INFORMATION SUPPLIED Block Start

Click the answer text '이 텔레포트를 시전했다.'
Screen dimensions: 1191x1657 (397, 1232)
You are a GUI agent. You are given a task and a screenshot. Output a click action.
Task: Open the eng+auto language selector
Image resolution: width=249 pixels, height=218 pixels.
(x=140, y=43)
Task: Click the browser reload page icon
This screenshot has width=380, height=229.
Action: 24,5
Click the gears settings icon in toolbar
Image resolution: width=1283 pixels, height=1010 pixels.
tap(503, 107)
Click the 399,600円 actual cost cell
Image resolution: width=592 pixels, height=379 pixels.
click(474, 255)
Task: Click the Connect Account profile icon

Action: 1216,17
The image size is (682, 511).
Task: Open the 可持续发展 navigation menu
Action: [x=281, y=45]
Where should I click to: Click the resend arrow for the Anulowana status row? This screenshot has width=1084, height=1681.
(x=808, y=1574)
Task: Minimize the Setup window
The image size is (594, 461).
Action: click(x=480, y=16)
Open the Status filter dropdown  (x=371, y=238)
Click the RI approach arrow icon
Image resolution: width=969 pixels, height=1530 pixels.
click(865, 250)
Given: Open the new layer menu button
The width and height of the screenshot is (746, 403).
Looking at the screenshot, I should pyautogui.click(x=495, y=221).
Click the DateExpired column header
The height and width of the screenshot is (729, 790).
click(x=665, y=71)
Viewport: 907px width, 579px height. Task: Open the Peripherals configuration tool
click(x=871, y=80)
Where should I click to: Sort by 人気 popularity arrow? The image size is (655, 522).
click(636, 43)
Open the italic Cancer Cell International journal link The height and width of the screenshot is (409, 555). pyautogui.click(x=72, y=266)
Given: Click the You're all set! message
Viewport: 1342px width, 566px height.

INFORMATION SUPPLIED Block End

DIRECTIONS FOR THIS TASK → Print all the records precisely.

COMPLETED EXERCISE →
Click the answer text '이 텔레포트를 시전했다.'
Screen dimensions: 1191x1657 (397, 1232)
You are a GUI agent. You are given a task and a screenshot. Output a click action.
Task: Open the eng+auto language selector
Image resolution: width=249 pixels, height=218 pixels.
(x=140, y=43)
Task: Click the browser reload page icon
This screenshot has width=380, height=229.
Action: 24,5
Click the gears settings icon in toolbar
Image resolution: width=1283 pixels, height=1010 pixels.
tap(503, 107)
Click the 399,600円 actual cost cell
Image resolution: width=592 pixels, height=379 pixels.
click(474, 255)
Task: Click the Connect Account profile icon

Action: 1216,17
The image size is (682, 511).
Task: Open the 可持续发展 navigation menu
Action: [x=281, y=45]
Where should I click to: Click the resend arrow for the Anulowana status row? This screenshot has width=1084, height=1681.
(x=808, y=1574)
Task: Minimize the Setup window
The image size is (594, 461).
Action: click(x=480, y=16)
Open the Status filter dropdown  (x=371, y=238)
Click the RI approach arrow icon
Image resolution: width=969 pixels, height=1530 pixels.
click(865, 250)
Given: Open the new layer menu button
The width and height of the screenshot is (746, 403).
Looking at the screenshot, I should pyautogui.click(x=495, y=221).
Click the DateExpired column header
The height and width of the screenshot is (729, 790).
click(x=665, y=71)
Viewport: 907px width, 579px height. Task: Open the Peripherals configuration tool
click(x=871, y=80)
Where should I click to: Sort by 人気 popularity arrow? The image size is (655, 522).
click(636, 43)
Open the italic Cancer Cell International journal link The height and width of the screenshot is (409, 555). pyautogui.click(x=72, y=266)
Given: Click the You're all set! message
Viewport: 1342px width, 566px height.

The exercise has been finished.